In January 2016, the FASB issued Accounting Standard Update No. 2016-01(ASU 2016-01) “Recognition and Measurement of Financial Assets and Financial Liabilities.” ASU 2016-01 changes accounting for equity investments, financial liabilities under the fair value option and the presentation and disclosure requirements for financial instruments. In addition, it clarified guidance related to the valuation allowance assessment when recognizing deferred tax assets resulting from unrealized losses on available-for-sale debt securities. The guidance will become effective for us beginning in the first quarter of 2018 and must be adopted using a modified retrospective approach, with certain exceptions. Early adoption is permitted for certain provisions. We are evaluating the impact of the adoption of this standard on our Condensed Consolidated Financial Statements.
In February 2016, the FASB issued Accounting Standard Update No. 2016-02 (ASU 2016-02) “Leases.” ASU 2016-02 amends a number of aspects of lease accounting, including requiring lessees to recognize almost all leases with a term greater than one year as a right-of-use asset and corresponding liability, measured at the present value of the lease payments. The guidance will become effective for us beginning in the first quarter of 2019 and is required to be adopted using a modified retrospective approach. Early adoption is permitted. We are evaluating the impact of the adoption of this standard on our Condensed Consolidated Financial Statements, however, we anticipate recognition of additional assets and corresponding liabilities related to leases on our Condensed Consolidated Balance Sheets.
In March 2016, the FASB issued Accounting Standard Update No. 2016-09 (ASU 2016-09) “Improvements to Employee Share-Based Payment Accounting.” ASU 2016-09 simplifies several aspects of employee share-based payment accounting, including the income tax consequences, classification of awards as either equity or liabilities and classification on the statement of cash flows. This guidance will become effective for us beginning in the first quarter of 2017. Early adoption is permitted. We plan to adopt the guidance in the first quarter of 2017. We are evaluating the impact of the adoption of this standard on our Condensed Consolidated Financial Statements.
In June 2016, the FASB issued Accounting Standard Update No. 2016-13 (ASU 2016-13) “Measurement of Credit Losses on Financial Instruments.” ASU 2016-13 requires measurement and recognition of expected credit losses for financial assets held. This guidance will become effective for us beginning in the first quarter of 2020 and must be adopted using a modified retrospective approach, with certain exceptions. Early adoption is permitted beginning in the first quarter of 2019. We are evaluating the impact of the adoption of this standard on our Condensed Consolidated Financial Statements.
2.

— What this task involves —
Carry the passage on new FASB accounting standard updates forward from its last line, in the same style as a quarterly financial report.

— Extracted entries —

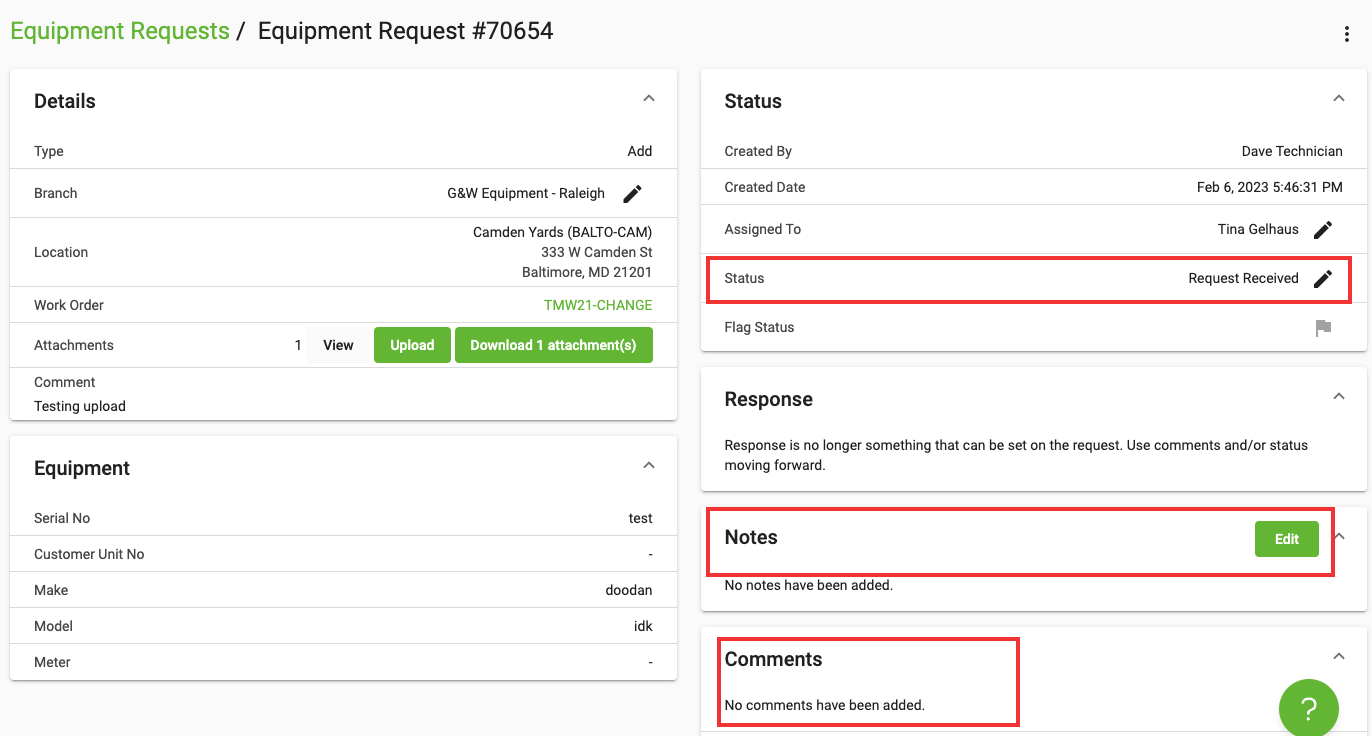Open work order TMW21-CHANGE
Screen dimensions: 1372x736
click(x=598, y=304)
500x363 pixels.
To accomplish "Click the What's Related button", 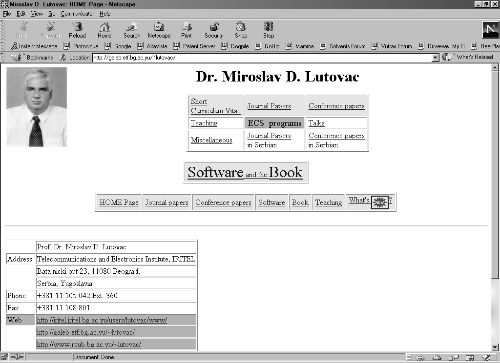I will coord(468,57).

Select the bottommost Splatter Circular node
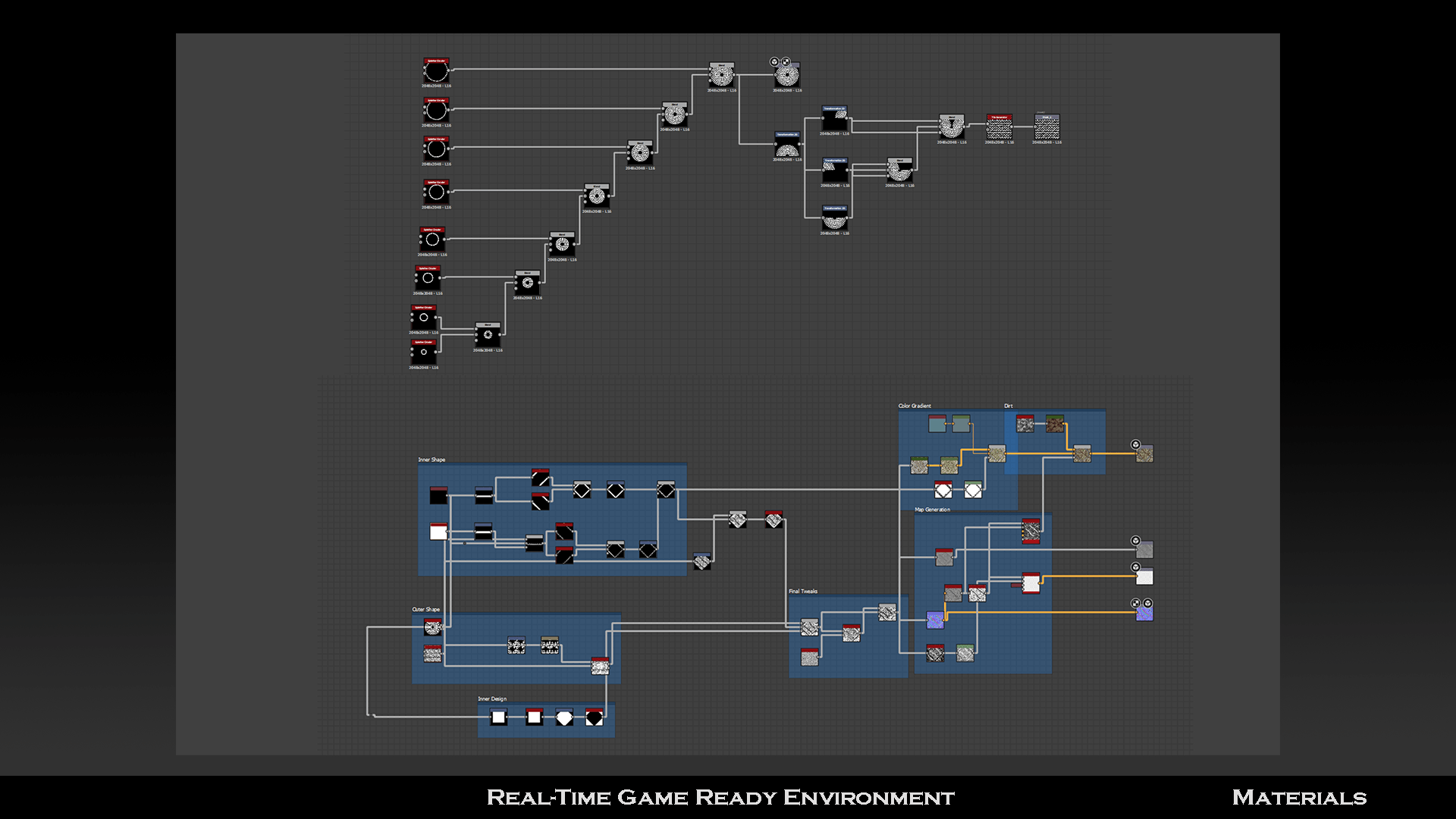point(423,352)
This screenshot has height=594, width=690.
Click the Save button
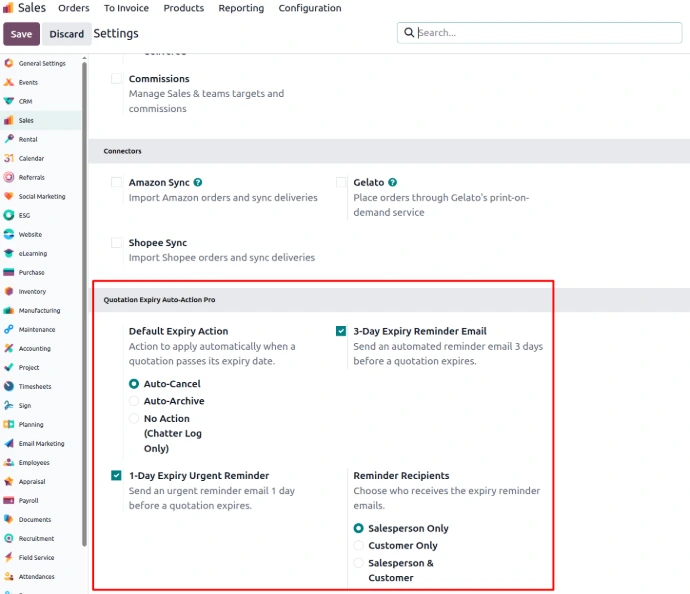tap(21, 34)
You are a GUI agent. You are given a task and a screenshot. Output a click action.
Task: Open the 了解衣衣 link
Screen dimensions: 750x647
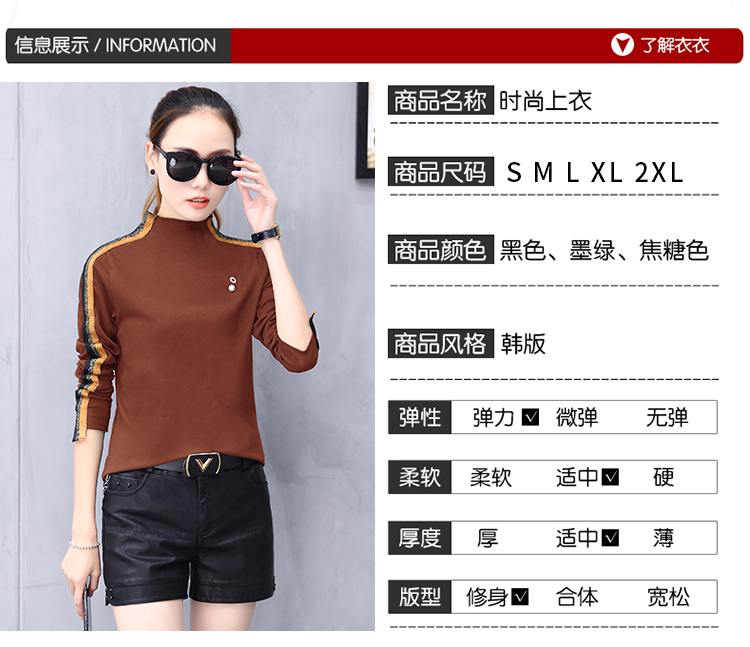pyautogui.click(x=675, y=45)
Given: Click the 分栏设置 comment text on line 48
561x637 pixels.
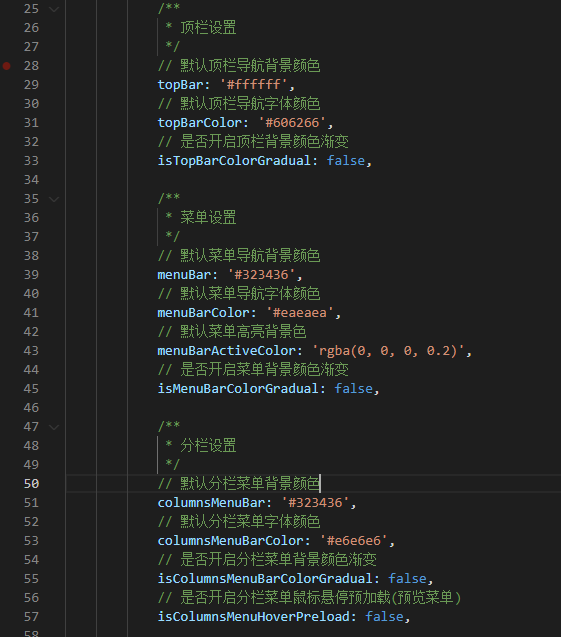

— Task result —
FAIR VALUE MEASUREMENTS
We determine the fair value of financial and non-financial assets and liabilities using the fair value hierarchy, which establishes three levels of inputs that may be used to measure fair value, as follows:
Level 1 inputs which include quoted prices in active markets for identical assets or liabilities;
Level 2 inputs which include observable inputs other than Level 1 inputs, such as quoted prices for similar assets or liabilities; quoted prices for identical or similar assets or liabilities in markets that are not active; or other inputs that are observable or can be corroborated by observable market data for substantially the full term of the asset or liability. For our marketable securities, we review trading activity and pricing as of the measurement date. When sufficient quoted pricing for identical securities is not available, we use market pricing and other observable market inputs for similar securities obtained from various third-party data providers. These inputs either represent quoted prices for similar assets in active markets or have been derived from observable market data; and
Level 3 inputs which include unobservable inputs that are supported by little or no market activity and that are significant to the fair value of the underlying asset or liability. Our Level 3 liabilities include those whose fair value measurements are determined using pricing models, discounted cash flow methodologies or similar valuation techniques and significant management judgment or estimation.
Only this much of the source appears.